Sen. Josh Stein, a Democrat from Wake County, said it sounds like “pure punishment” to him.
“It’s saying that the cities that had already begun and in some cases actually completed the annexation process, that for those cities that were unhappy with the act of the legislature and went to the courts — which is every citizen and corporation’s right under law — that we’re punishing them and saying that if they fail, they’re banned for 12 years from trying again? That just sounds punitive to me.”
Newton responded that, with the exception of Goldsboro’s, none of the nine annexations have been completed, all have been litigated, and most were in litigation at the time the original annexation reform law passed. Also, more than 60 percent of property owners in all nine areas subsequently rejected the annexations by petition.
“It’s my view that all of these cities and citizens that are involved in the annexation areas have been in quite an ordeal and it’s time to put it to rest,” he said. “There’s also the view that the cities were in agreement with the overall reform and then they didn’t like it applying to these localities and so they litigated it. Now we have to start over again with reform. So we want to end this litigation and that’s what the purpose of the de-annexation is.”
Sen. Thom Goolsby, R-New Hanover, who helped Newton rewrite the bills, added that the reforms in no way hinder voluntary annexation.
“It’s involuntary annexation — taxation without representation — that will stop,” he said.
Sen. Ellie Kinnaird, a Democrat from Orange County, said voluntary annexation isn’t enough. Voluntary annexation usually happens only when developers build large developments and ask the city to annex them, she said.
Kinnaird said there is a neighborhood in Chapel Hill that had to be involuntarily annexed in the 1980s.
“Right now it is so close to the middle of town that the town has grown several miles past it, and yet these people that in the ‘80s said they didn’t want to come in,” she said. “But the town grew around them.”
She said the same thing happened in Carrboro.
“We had so many donut holes in the middle of our town that finally what we had to do was redraw our boundaries because nobody wanted to come in.”
Newton assured Kinnaird that none of the nine areas he was proposing to de-annex were “donut holes.”
“All of them, in my opinion, are examples of the most egregious abuses of our prior annexation law,” he said. “Take Oak Level for example, where farm land, row crop land, that was farmed every single year, was classified as densely populated and urban, and that’s just ludicrous.”

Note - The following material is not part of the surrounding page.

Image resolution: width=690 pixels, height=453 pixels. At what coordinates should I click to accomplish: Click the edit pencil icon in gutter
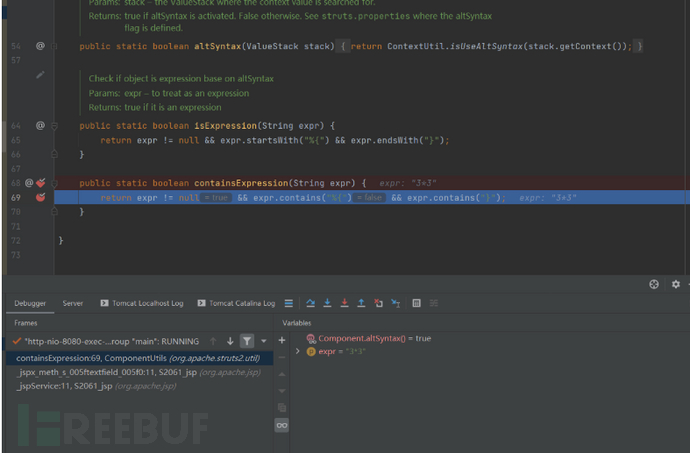click(41, 74)
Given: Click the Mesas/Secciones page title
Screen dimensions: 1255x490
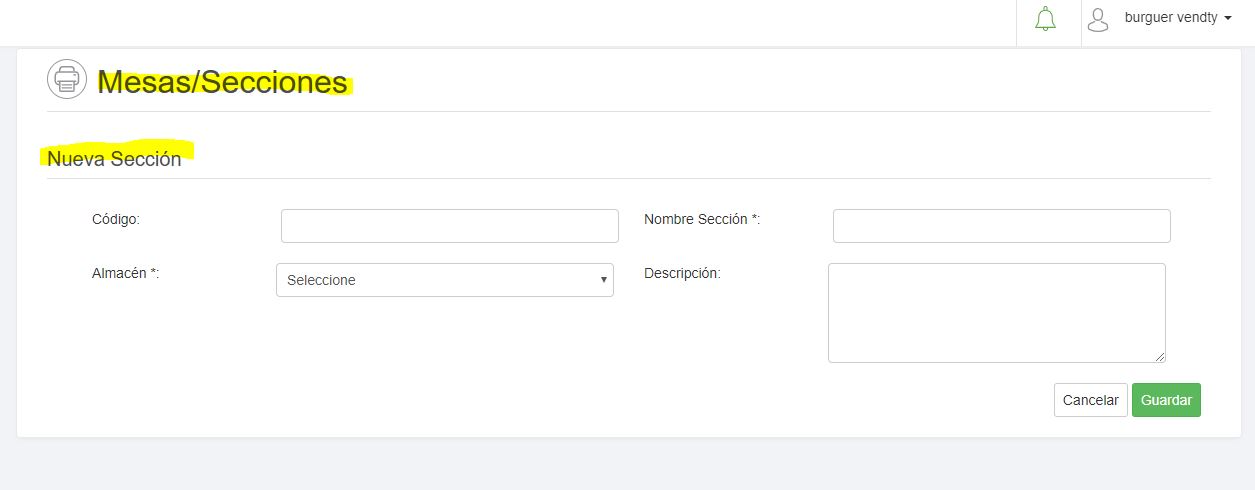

“None of these people wanted to be a part of Rocky Mount,” he added. “When they moved out there, built their homes out there, they were far away from the city, and still are.”
Kelli Kukura, a lobbyist for the League of Municipalities, said the cities already have “invested” a “significant amount” of tax dollars on these annexations, and that the courts, for the most part, had upheld them.
“And yet here we are moving them back yet again, but this time for a 12-year period,” she said. “It’s going to be difficult to manage economic development, balance growth and jobs in those areas.”
She warned that making annexations subject to a vote would “allow a very small minority of residents in the annexed area only to kill growth in those communities, across the state.”
“That’s patently unfair to current city residents, over 5 million of them across North Carolina,” she said. “The decision will drastically reduce the quality of life in our communities … I just want to be very clear about that, and about the consequences of this action. It will have a very long-term effect.”
Sara Burrows is an associate editor of Carolina Journal.